-- start of RECORDS FOR THIS EXERCISE --

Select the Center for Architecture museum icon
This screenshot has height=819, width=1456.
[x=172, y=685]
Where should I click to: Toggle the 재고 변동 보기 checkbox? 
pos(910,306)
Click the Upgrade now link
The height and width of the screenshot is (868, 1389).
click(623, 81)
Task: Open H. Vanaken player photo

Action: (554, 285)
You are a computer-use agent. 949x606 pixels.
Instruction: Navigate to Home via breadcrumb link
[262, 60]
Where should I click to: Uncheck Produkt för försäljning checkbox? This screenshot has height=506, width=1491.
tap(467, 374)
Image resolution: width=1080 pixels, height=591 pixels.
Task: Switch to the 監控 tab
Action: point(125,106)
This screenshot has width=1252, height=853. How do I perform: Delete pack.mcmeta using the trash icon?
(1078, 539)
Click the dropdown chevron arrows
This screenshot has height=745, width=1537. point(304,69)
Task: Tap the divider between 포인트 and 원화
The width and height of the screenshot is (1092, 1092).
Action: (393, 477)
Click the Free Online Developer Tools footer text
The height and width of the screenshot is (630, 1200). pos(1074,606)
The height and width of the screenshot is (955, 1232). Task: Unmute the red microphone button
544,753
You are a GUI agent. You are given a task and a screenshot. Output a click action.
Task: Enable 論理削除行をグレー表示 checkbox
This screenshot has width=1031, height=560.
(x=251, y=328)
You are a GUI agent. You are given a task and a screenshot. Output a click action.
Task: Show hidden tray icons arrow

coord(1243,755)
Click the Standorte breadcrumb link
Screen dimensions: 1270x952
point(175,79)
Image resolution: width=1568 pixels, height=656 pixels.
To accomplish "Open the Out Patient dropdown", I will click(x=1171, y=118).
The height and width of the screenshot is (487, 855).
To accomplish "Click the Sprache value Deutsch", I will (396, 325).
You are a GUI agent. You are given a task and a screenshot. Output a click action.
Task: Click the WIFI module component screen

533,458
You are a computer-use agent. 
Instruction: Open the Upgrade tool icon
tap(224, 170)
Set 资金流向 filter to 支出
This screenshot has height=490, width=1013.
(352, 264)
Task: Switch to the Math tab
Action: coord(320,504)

-- end of RECORDS FOR THIS EXERCISE --

- EXERCISE AIM -
Gather every line above that contains the word "computer", and copy each one out in full.

- RIGHT ANSWER -
You are a computer-use agent. 949x606 pixels.
You are a computer-use agent. 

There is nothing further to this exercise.